* Instruction *
From the records below, keep only the lines containing the word "resolution" and copy each of them.
━━ Records shown ━━
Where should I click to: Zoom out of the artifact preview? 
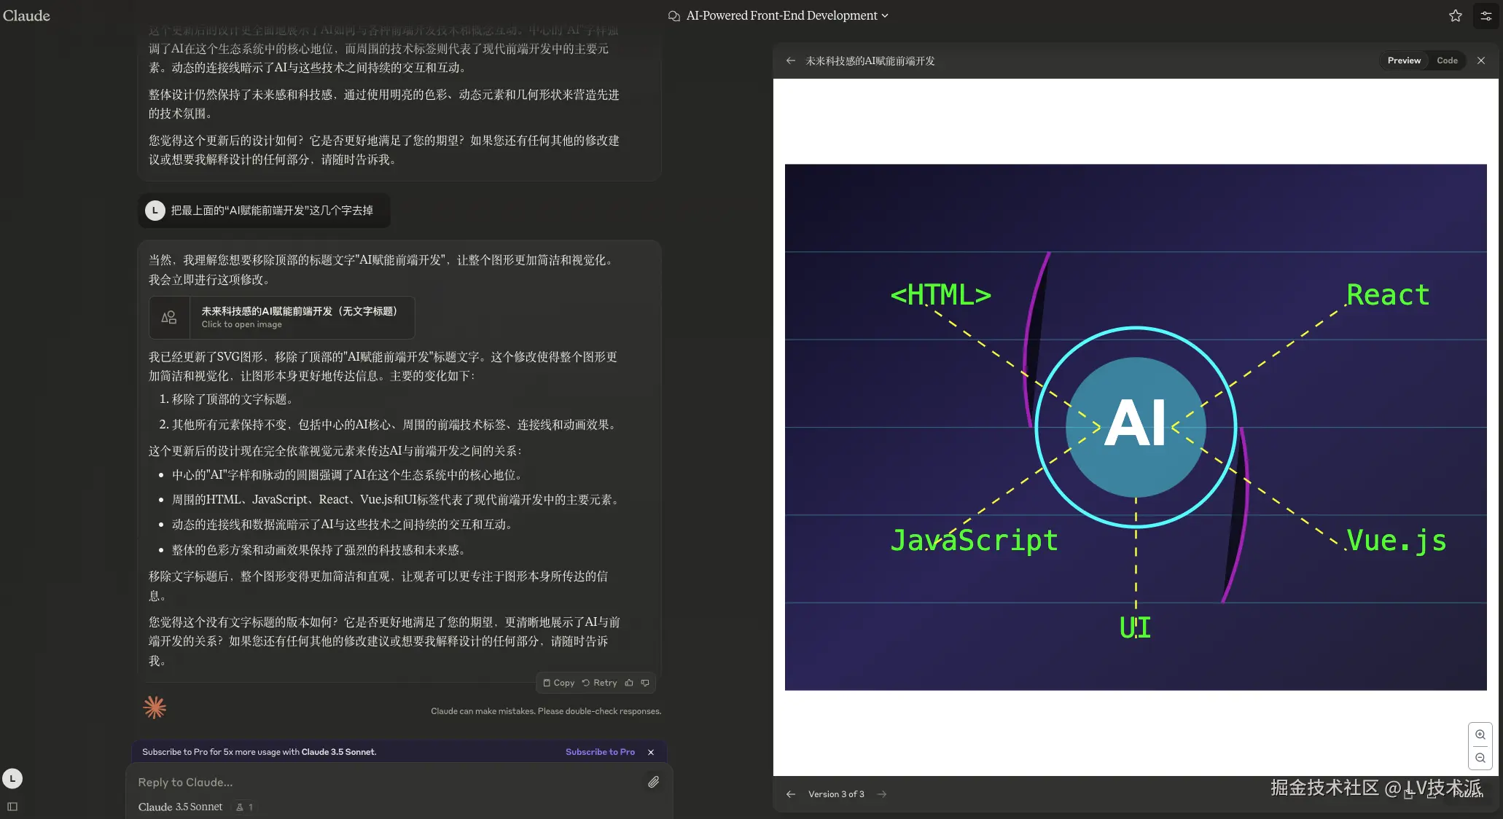click(x=1480, y=758)
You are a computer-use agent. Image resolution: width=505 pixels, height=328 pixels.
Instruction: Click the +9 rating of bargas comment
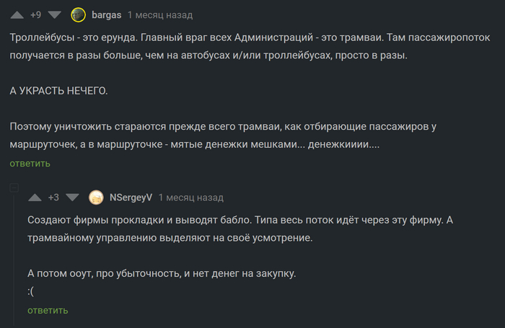coord(35,14)
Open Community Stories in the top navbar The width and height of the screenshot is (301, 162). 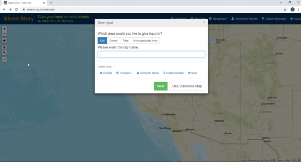(x=244, y=18)
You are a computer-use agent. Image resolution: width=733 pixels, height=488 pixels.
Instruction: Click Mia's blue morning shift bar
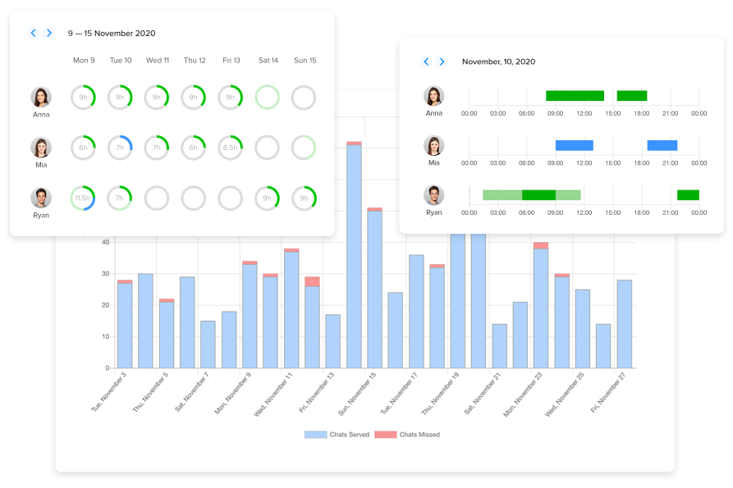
━━━
* Output below *
You are a computer-use agent. Image resolution: width=505 pixels, height=328 pixels.
You are a computer-use agent. Image resolution: width=733 pixels, height=488 pixels.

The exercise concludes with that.